I write not only as a keen observer of political affairs, but as a concerned citizen troubled by recent ugly trends in our democratic landscape.…

I write not only as a keen observer of political affairs, but as a concerned citizen troubled by recent ugly trends in our democratic landscape.

In the aftermath of the tribunal’s decision on the Kano State 2023 gubernatorial election, an urge to pen my thoughts gripped me. I hesitated, skeptical of the echoes of similar cases and mistrials dismissed at the appellate court for lack of merit.
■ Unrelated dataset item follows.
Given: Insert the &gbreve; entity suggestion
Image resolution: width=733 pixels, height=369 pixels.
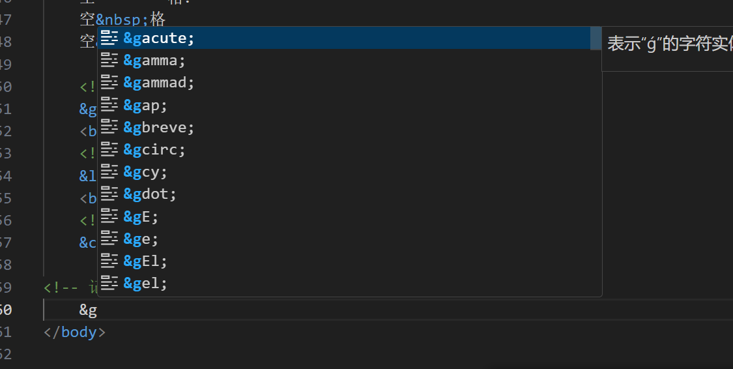Looking at the screenshot, I should (349, 127).
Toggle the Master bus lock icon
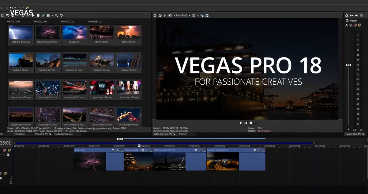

My optimism peaked, believing the Kano case to be no exception. As the facts of the case were apparent to any keen observer like me, I did not doubt that the case was destined to meet a stern and total rejection from the lordships of the appeal court. All my hopes were dashed when the judges delivered their verdict which generated controversies across the nation and beyond. The whole judicial sector was brought under ridicule and intense scrutiny for such an openly biased but unexpected ruling.

In the wake of the contentious appeal court ruling, I cannot help but declare it a departure from justice. The courts, in their wisdom, have veered into the realm of perverse decisions. Both courts had clearly affirmed in their several consistent rulings, one of which was Buhari vs Obasanjo (2005), that a membership register is not the only proof of party membership. The courts further held that membership cards, nomination forms, and even a statement on oath of a candidate affirming their membership of a party, can stand to prove one’s party membership.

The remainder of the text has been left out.